►
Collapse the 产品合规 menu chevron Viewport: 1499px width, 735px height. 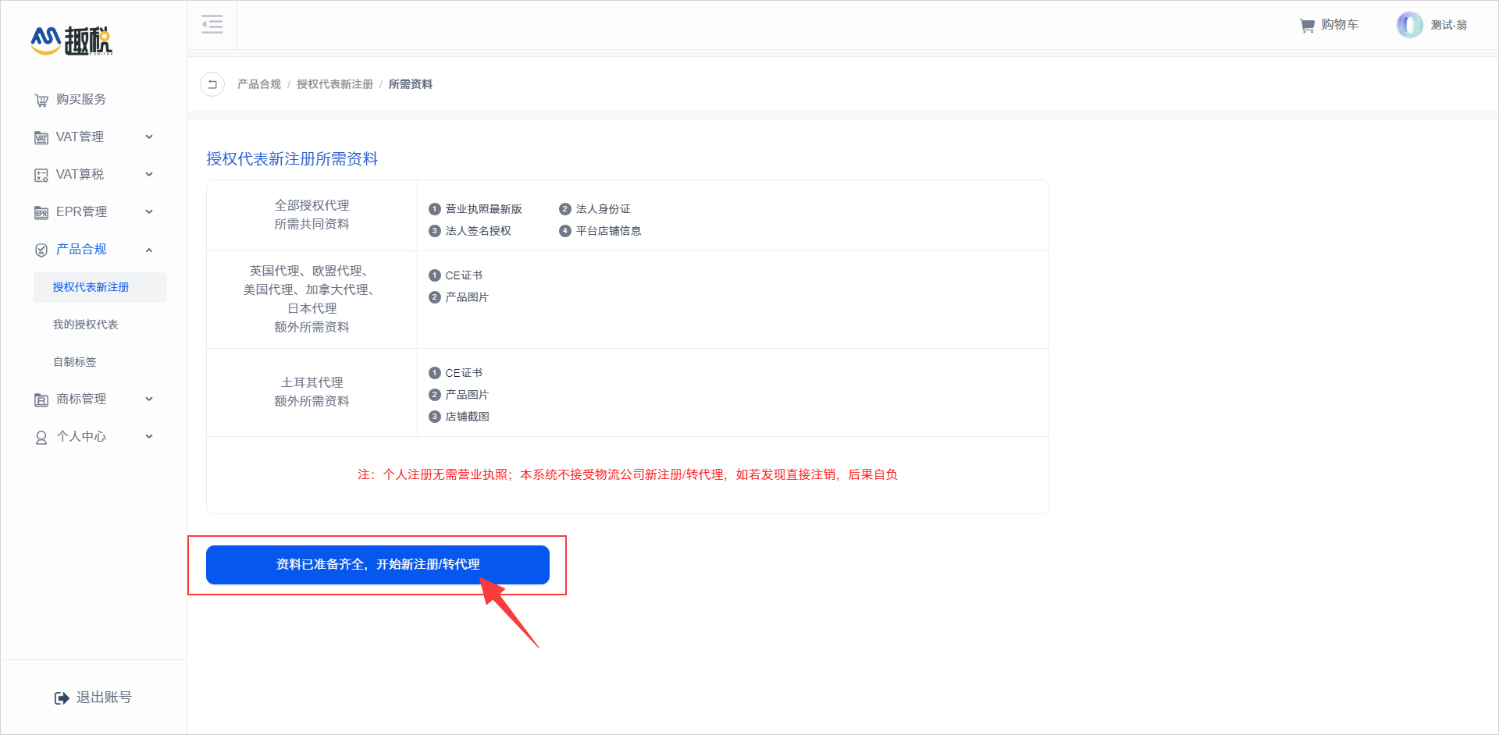149,250
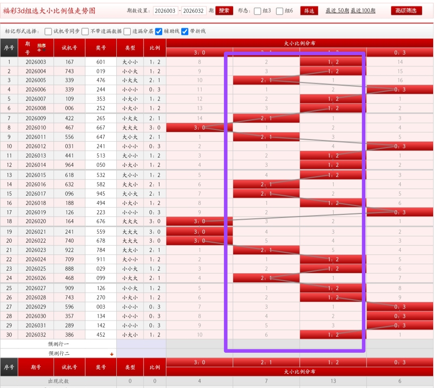Click the highlighted 3:0 cell in row 2026010
The height and width of the screenshot is (388, 438).
pyautogui.click(x=199, y=128)
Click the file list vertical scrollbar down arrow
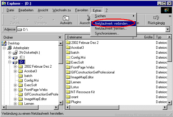Image resolution: width=173 pixels, height=117 pixels. [170, 103]
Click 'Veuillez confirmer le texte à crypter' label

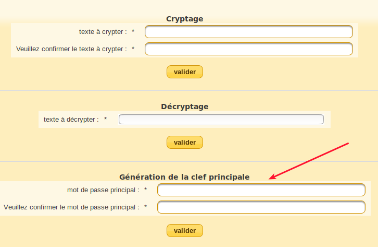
◄
§ **What is expected**: Please repeat, exactly as written, only the lines from the line with "Click the file" to the end of the data, leaving out every picture.

§ **Exercise response**:
Click the file list vertical scrollbar down arrow
Image resolution: width=173 pixels, height=117 pixels. [170, 103]
Click 'Veuillez confirmer le texte à crypter' label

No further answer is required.